[Stored data]
------------------------------------------------------------------------

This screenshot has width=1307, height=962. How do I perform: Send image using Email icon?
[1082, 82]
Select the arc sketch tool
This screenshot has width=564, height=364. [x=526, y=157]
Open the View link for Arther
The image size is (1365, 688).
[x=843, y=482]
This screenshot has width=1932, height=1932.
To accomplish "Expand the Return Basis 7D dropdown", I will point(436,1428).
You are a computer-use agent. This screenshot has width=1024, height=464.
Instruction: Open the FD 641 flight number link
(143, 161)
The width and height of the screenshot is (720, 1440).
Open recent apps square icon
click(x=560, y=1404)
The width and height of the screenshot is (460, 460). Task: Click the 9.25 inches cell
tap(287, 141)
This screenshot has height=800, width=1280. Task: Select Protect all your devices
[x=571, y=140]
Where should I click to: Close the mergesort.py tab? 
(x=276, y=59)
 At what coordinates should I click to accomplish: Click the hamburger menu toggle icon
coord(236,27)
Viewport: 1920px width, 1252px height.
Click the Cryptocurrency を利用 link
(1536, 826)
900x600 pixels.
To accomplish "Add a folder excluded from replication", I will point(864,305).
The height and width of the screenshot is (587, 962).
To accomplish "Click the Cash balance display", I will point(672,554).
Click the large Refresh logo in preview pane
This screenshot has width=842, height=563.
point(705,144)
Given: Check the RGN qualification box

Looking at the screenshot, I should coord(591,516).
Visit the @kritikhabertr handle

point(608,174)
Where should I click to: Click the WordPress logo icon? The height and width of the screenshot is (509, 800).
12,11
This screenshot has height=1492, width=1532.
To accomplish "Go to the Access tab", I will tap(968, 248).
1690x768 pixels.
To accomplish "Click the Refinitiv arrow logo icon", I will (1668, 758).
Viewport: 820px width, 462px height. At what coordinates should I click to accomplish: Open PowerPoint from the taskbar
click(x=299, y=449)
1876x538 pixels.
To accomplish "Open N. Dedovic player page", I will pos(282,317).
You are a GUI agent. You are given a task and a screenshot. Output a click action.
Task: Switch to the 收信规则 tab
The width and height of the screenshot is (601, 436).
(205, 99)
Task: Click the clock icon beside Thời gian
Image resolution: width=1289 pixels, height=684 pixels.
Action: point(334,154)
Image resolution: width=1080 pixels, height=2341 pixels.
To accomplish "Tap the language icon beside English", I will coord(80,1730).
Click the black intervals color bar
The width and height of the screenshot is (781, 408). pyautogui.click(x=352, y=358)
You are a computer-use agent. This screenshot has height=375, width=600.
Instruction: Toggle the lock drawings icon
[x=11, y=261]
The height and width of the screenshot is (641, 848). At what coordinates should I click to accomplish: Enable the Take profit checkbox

------------------------------------------------------------------------

To do: Give all the records again. Match them exactly.

Response area:
This screenshot has width=1307, height=962. How do I perform: Send image using Email icon?
[1082, 82]
Select the arc sketch tool
This screenshot has width=564, height=364. [x=526, y=157]
Open the View link for Arther
The image size is (1365, 688).
[x=843, y=482]
This screenshot has width=1932, height=1932.
To accomplish "Expand the Return Basis 7D dropdown", I will point(436,1428).
You are a computer-use agent. This screenshot has width=1024, height=464.
Instruction: Open the FD 641 flight number link
(143, 161)
The width and height of the screenshot is (720, 1440).
Open recent apps square icon
click(x=560, y=1404)
The width and height of the screenshot is (460, 460). Task: Click the 9.25 inches cell
tap(287, 141)
This screenshot has height=800, width=1280. Task: Select Protect all your devices
[x=571, y=140]
Where should I click to: Close the mergesort.py tab? 
(x=276, y=59)
 At what coordinates should I click to accomplish: Click the hamburger menu toggle icon
coord(236,27)
Viewport: 1920px width, 1252px height.
Click the Cryptocurrency を利用 link
(1536, 826)
900x600 pixels.
To accomplish "Add a folder excluded from replication", I will point(864,305).
The height and width of the screenshot is (587, 962).
To accomplish "Click the Cash balance display", I will point(672,554).
Click the large Refresh logo in preview pane
This screenshot has width=842, height=563.
point(705,144)
Given: Check the RGN qualification box

Looking at the screenshot, I should coord(591,516).
Visit the @kritikhabertr handle

point(608,174)
Where should I click to: Click the WordPress logo icon? The height and width of the screenshot is (509, 800).
12,11
This screenshot has height=1492, width=1532.
To accomplish "Go to the Access tab", I will tap(968, 248).
1690x768 pixels.
To accomplish "Click the Refinitiv arrow logo icon", I will (1668, 758).
Viewport: 820px width, 462px height. At what coordinates should I click to accomplish: Open PowerPoint from the taskbar
click(x=299, y=449)
1876x538 pixels.
To accomplish "Open N. Dedovic player page", I will pos(282,317).
You are a GUI agent. You are given a task and a screenshot. Output a click action.
Task: Switch to the 收信规则 tab
The width and height of the screenshot is (601, 436).
(205, 99)
Task: Click the clock icon beside Thời gian
Image resolution: width=1289 pixels, height=684 pixels.
Action: point(334,154)
Image resolution: width=1080 pixels, height=2341 pixels.
To accomplish "Tap the language icon beside English", I will coord(80,1730).
Click the black intervals color bar
The width and height of the screenshot is (781, 408). pyautogui.click(x=352, y=358)
You are a computer-use agent. This screenshot has height=375, width=600.
Instruction: Toggle the lock drawings icon
[x=11, y=261]
The height and width of the screenshot is (641, 848). At what coordinates should I click to accomplish: Enable the Take profit checkbox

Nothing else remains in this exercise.